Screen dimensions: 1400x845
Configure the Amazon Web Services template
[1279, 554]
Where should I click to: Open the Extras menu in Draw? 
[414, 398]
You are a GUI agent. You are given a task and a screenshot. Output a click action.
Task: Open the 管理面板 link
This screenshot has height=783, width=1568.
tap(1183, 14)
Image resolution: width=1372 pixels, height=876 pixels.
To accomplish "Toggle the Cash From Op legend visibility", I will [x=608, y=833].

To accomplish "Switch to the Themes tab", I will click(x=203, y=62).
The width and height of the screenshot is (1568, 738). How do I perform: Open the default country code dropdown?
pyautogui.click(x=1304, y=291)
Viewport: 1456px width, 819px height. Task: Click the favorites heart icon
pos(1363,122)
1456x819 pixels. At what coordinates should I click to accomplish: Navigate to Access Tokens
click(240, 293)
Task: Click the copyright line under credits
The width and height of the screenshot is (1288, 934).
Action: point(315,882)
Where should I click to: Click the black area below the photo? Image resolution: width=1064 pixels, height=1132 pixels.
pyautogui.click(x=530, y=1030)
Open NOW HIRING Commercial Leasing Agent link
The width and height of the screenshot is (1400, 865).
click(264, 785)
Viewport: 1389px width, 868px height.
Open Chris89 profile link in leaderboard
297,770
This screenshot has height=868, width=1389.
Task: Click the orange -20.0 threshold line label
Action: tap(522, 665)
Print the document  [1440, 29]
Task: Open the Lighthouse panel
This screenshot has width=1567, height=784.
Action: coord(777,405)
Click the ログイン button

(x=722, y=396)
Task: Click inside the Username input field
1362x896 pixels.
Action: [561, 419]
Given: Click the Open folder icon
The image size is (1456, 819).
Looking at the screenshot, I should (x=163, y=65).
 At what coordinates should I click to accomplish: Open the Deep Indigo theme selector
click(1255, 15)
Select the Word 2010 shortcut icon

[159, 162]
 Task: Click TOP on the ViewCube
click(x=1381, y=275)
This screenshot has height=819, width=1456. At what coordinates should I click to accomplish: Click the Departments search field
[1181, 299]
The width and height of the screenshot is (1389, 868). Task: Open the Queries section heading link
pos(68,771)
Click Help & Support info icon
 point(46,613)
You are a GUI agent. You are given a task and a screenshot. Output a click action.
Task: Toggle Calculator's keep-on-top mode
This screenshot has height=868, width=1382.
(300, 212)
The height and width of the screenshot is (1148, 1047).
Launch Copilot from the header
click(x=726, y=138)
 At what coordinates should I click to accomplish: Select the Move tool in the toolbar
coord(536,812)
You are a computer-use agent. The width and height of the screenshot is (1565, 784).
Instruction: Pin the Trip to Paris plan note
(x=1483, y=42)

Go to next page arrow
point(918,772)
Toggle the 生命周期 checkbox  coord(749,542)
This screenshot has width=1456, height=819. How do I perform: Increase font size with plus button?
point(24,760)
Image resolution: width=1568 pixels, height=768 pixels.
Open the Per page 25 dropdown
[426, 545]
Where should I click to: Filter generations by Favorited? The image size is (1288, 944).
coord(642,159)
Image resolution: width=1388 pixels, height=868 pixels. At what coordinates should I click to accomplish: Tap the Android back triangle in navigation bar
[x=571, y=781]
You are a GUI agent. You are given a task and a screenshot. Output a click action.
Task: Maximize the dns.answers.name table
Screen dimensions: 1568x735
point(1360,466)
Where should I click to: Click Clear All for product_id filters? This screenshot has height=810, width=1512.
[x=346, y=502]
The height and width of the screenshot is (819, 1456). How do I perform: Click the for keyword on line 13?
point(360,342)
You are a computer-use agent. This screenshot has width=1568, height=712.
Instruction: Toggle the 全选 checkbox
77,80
=======
[Brief]:
Scan the lines above for the word "will" and copy every one where it occurs.

[Solution to the problem]:
To accomplish "Toggle the Cash From Op legend visibility", I will [x=608, y=833].
To accomplish "Switch to the Themes tab", I will click(x=203, y=62).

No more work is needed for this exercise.